> **TRY IT**: The answer must consist of every line below that holds the word "blue".

> **Stored records**:
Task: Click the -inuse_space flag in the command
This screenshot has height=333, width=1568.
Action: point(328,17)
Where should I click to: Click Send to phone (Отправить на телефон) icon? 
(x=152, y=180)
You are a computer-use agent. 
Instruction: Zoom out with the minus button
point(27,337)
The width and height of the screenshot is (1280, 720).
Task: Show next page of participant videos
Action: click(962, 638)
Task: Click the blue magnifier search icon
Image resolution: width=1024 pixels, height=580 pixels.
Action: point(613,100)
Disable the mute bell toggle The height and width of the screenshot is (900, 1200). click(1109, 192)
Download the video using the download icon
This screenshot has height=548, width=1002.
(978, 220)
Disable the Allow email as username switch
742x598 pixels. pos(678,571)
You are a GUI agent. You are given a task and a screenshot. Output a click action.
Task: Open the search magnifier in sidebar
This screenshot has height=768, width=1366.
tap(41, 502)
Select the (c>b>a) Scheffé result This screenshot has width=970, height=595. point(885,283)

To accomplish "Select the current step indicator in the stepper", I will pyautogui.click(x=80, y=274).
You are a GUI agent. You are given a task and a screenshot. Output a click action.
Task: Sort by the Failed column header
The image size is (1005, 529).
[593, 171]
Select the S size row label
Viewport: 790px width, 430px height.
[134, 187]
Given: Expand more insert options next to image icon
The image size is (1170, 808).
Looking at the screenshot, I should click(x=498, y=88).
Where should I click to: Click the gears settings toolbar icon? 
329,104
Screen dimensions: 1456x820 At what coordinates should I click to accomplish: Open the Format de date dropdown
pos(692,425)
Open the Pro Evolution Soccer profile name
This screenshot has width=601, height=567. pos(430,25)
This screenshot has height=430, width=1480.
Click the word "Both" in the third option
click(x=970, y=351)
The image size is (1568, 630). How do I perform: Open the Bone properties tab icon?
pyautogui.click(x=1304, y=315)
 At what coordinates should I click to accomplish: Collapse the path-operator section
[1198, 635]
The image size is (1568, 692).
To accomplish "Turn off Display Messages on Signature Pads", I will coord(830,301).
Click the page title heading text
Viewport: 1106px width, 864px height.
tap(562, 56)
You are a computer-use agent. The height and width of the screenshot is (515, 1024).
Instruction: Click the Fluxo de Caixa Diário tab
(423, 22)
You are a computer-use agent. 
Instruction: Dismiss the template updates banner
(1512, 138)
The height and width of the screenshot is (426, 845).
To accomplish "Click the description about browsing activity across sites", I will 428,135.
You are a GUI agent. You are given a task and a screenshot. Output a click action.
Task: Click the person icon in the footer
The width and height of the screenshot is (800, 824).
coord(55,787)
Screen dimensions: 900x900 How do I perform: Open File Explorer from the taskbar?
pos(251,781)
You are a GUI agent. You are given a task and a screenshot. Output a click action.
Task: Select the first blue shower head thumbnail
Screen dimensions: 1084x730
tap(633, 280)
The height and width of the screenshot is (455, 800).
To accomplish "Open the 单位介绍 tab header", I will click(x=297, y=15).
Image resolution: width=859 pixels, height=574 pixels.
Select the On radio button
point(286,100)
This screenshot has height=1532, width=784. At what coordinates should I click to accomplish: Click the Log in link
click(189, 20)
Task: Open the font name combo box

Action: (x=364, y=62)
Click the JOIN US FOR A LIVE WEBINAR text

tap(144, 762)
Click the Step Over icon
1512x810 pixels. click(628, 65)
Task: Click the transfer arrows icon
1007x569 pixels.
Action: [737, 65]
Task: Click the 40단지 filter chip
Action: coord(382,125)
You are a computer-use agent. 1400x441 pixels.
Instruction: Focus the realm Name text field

> **RESULT**:
Task: Click the blue magnifier search icon
Task: Select the first blue shower head thumbnail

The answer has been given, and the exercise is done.